(no subject)

Apr 05, 2009 10:31

I miss Kavon. I'm worried about him.
***
I have a gross sore on my finger from where I burned it. I hope it doesn't leave a scar, but I have a feeling it will. Bummer.

The smell of A&D Ointment makes me really happy. It makes me think of tattoos and the times I've gotten them and needed to wear the ointment.

I've seriously been thinking about the past a lot lately. I don't know why, but it's there, getting my attention and making me go through all sorts of emotions.

I miss the 3rd floor dorm with 3 windows and my pink metal ashtray. I miss the picnic table with "2" scribbled madly all over it. I miss the strawberry smoothies with whipped cream that I had way too many of. I miss the walk from Middle St. to my classes. I miss the ceiling fan with the windchimes attached, giving my room a constant lovely sound. I miss that little cave of a room with graffiti'd walls and the bed in the corner. I miss having lunch and dinner with the same lovely friend everyday...and sometimes watching Spongebob Squarepants together afterward. I miss taking pictures of my day and posting them the moment I got home. I miss leaving iTunes running 24/7. I miss you sneaking in my window.

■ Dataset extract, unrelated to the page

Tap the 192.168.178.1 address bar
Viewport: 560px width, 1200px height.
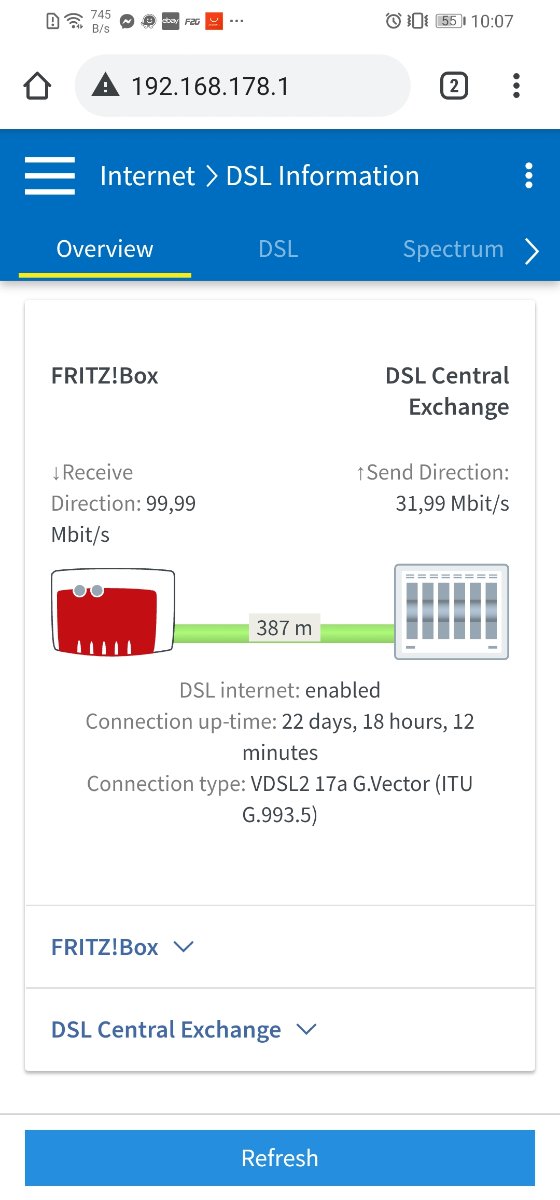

I miss the orange bookbag from New York...the Fossil one. It had a smell that seemed exotic to me and made me feel exotic, too. I miss that garage light I kept in my closet. I miss the Yellow Rat Bastard undies I wore. I miss my betta fish. I miss so much.

It hurts to miss things this much...and to have nothing to return to...no way to revisit it. I miss those years so so much.